Opinion
2:21-CV-0136-TLN-DMC-P
08-30-2021
FINDINGS AND RECOMMENDATIONS
DENNIS M. COTA, UNITED STATES MAGISTRATE JUDGE
Petitioner, a state prisoner proceeding pro se, brings this petition for a writ of habeas corpus pursuant to 28 U.S.C. § 2254. Pending before the Court is Petitioner's petition for a writ of habeas corpus, ECF No. 1.
Rule 4 of the Federal Rules Governing Section 2254 Cases provides for summary dismissal of a habeas petition “[i]f it plainly appears from the face of the petition and any exhibits annexed to it that the petitioner is not entitled to relief in the district court.” In the instant case, it is plain that Petitioner is not entitled to federal habeas relief.
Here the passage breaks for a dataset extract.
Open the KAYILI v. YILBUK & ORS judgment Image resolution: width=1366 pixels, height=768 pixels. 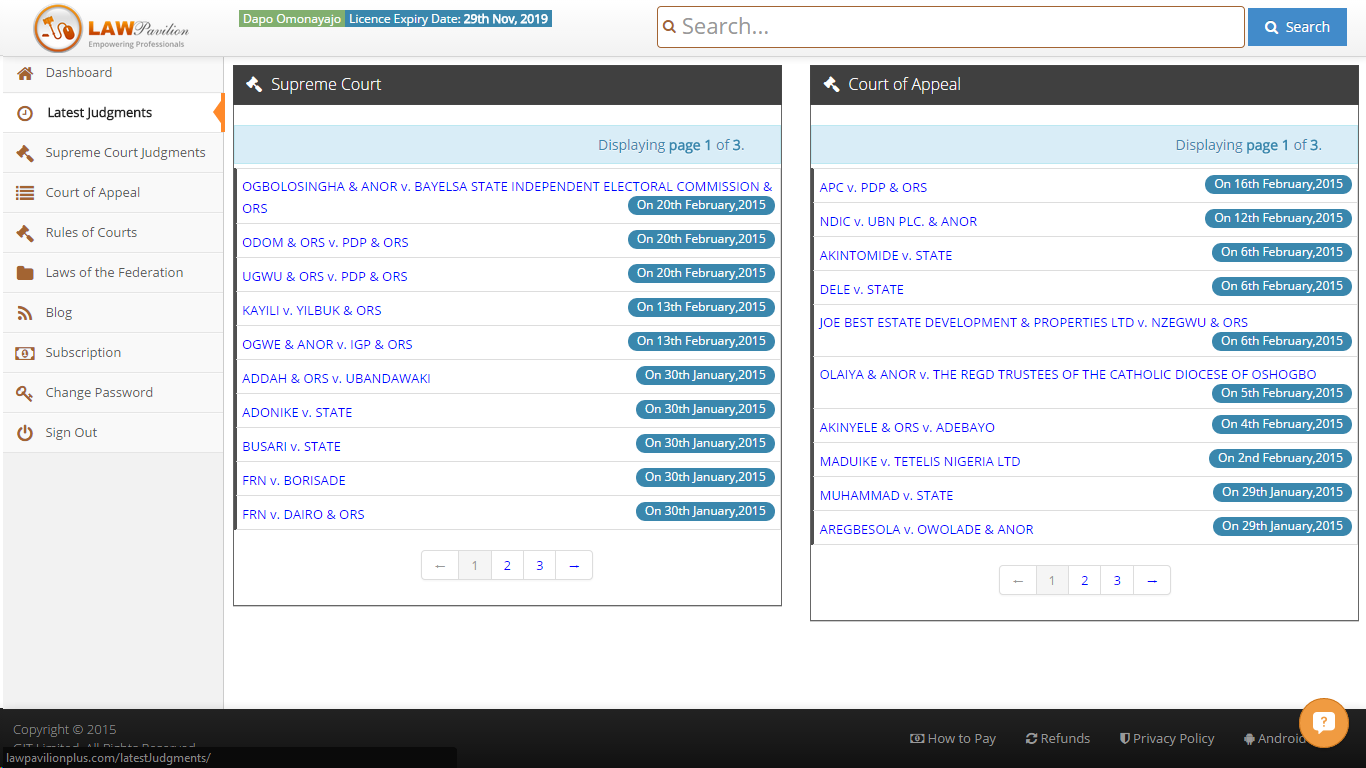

Here, Petitioner claims related to the conditions of his confinement are not cognizable under § 2254. When a state prisoner challenges the legality of his custody - either the fact of confinement or the duration of confinement - and the relief he seeks is a determination that he is entitled to an earlier or immediate release, such a challenge is cognizable in a petition for a writ of habeas corpus under 28 U.S.C. § 2254. See Preiser v. Rodriguez, 411 U.S. 475, 500 (1973); see also Neal v. Shimoda, 131 F.3d 818, 824 (9th Cir. 1997); Trimble v. City of Santa Rosa, 49 F.3d 583, 586 (9th Cir. 1995) (per curiam). Where a prisoner challenges the conditions of confinement, as opposed to the fact or duration of confinement, his remedy lies in a civil rights action under 42 U.S.C. § 1983. See Rizzo v. Dawson, 778 F.2d 527, 531-32 (9th Cir. 1985); see also Skinner v. Switzer, 131 S.Ct. 1289, 1298-99 n.13 (2011) (stating that “. . .when a prisoner's claim would not ‘necessarily spell speedier release,' that claim does not lie at ‘the core of habeas corpus' and may be brought, if at all, under § 1983"). Any claim that does not necessarily shorten an inmate's incarceration, if successful, falls outside the scope of habeas jurisdiction. See Blair v. Martel, 645 F.3d 1151, 1157-58 (9th Cir. 2011); see also Wilkerson v. Wheeler, F.3d, 2014 WL 6435496 (9th Cir. 2014) (discussing loss of good-time credits); Nettles v. Grounds, 788 F.3d 992 (9th Cir. 2015) (discussing loss of good-time credits). Thus, 28 U.S.C. § 2254 cannot be used to challenge the conditions of confinement, and 42 U.S.C. § 1983 cannot be used to challenge the fact or duration of confinement.
When a habeas corpus action is filed which states claims cognizable under § 1983, the district court may recharacterize the action as a civil rights action where the action is amenable to such recharacterization. See Nettles v. Grounds, 830 F.3d 922, 936 (9th Cir. 2016) (en banc). A habeas action is amendable to recharacterization when it names the correct defendants and seeks the correct relief. See id. If the district court is inclined to recharacterize a habeas action as a civil rights action, it may only do so after “notifying and obtaining informed consent from the prisoner.” Id.
Petitioner makes clear that his case concerns the conditions of confinement. See ECF No. 1, pg. 2. Petitioner makes no reference to the facts relating to his underlying criminal conviction, allegations which would be necessary to sustain a habeas claim. Moreover, the substance of the allegations Petitioner does set forth relate to medical care provided in prison, which are claims relating to prison conditions and not the fact or duration of confinement. Finally, the Court is not inclined to recommend that Petitioner's petition be recharacterized because Petitioner names the prison warden and does not name the specific individuals who could be responsible for the conditions of his confinement about which he complains.
Based on the foregoing, the undersigned recommends that Petitioner's petition for a writ of habeas corpus, ECF No. 1, be summarily dismissed.
These findings and recommendations are submitted to the United States District Judge assigned to the case, pursuant to the provisions of 28 U.S.C. § 636(b)(1). Within 14 days after being served with these findings and recommendations, any party may file written objections with the court. Responses to objections shall be filed within 14 days after service of objections. Failure to file objections within the specified time may waive the right to appeal. See Martinez v. Ylst 951 F.2d 1153 (9th Cir. 1991).